Wave-LSTM: Multi-scale analysis of somatic whole genome copy number profiles
This addresses the challenge of analyzing complex genomic data in cancer research, offering a novel method for multi-scale quantification, though it appears incremental as it combines existing techniques like wavelets and deep learning.
The paper tackled the problem of quantifying multi-scale copy number alterations (CNAs) in cancer genomes, which are difficult to analyze due to their varying sizes, and showed that Wave-LSTM can derive multi-scale representations to decipher sub-clonal structures and improve survival prediction.
Changes in the number of copies of certain parts of the genome, known as copy number alterations (CNAs), due to somatic mutation processes are a hallmark of many cancers. This genomic complexity is known to be associated with poorer outcomes for patients but describing its contribution in detail has been difficult. Copy number alterations can affect large regions spanning whole chromosomes or the entire genome itself but can also be localised to only small segments of the genome and no methods exist that allow this multi-scale nature to be quantified.
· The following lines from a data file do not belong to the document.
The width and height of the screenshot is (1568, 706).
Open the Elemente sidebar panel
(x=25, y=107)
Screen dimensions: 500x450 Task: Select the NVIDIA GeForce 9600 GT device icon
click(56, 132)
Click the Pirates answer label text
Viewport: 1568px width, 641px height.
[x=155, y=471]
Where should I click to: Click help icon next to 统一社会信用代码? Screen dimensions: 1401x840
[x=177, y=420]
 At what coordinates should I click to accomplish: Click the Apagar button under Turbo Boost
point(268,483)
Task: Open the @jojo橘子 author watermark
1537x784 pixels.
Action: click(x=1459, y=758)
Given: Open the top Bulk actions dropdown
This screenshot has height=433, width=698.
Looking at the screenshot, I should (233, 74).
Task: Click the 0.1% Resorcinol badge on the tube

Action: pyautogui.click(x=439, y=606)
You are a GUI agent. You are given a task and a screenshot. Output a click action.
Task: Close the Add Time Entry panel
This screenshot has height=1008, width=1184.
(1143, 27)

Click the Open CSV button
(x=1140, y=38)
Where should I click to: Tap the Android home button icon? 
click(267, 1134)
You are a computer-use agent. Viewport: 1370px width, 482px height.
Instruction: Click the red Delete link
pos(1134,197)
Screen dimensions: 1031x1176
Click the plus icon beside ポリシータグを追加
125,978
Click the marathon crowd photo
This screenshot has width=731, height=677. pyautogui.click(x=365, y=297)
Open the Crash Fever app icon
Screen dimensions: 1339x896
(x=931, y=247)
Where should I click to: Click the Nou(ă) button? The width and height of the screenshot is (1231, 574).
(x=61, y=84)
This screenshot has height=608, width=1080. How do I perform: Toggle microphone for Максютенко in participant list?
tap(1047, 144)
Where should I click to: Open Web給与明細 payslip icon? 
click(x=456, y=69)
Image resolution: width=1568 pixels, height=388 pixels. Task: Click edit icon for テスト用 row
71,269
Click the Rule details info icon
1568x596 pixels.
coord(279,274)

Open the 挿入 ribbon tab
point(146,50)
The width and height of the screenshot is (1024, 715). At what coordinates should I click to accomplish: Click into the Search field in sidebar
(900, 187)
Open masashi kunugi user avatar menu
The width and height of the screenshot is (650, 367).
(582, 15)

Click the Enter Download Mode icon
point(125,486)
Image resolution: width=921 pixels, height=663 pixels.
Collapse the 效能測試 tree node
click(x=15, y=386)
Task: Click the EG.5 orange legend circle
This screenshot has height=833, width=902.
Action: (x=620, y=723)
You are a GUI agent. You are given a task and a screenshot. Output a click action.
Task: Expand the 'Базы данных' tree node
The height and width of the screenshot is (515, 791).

In this paper, we address this using Wave-LSTM, a signal decomposition approach designed to capture the multi-scale structure of complex whole genome copy number profiles. Using wavelet-based source separation in combination with deep learning-based attention mechanisms. We show that Wave-LSTM can be used to derive multi-scale representations from copy number profiles which can be used to decipher sub-clonal structures from single-cell copy number data and to improve survival prediction performance from patient tumour profiles.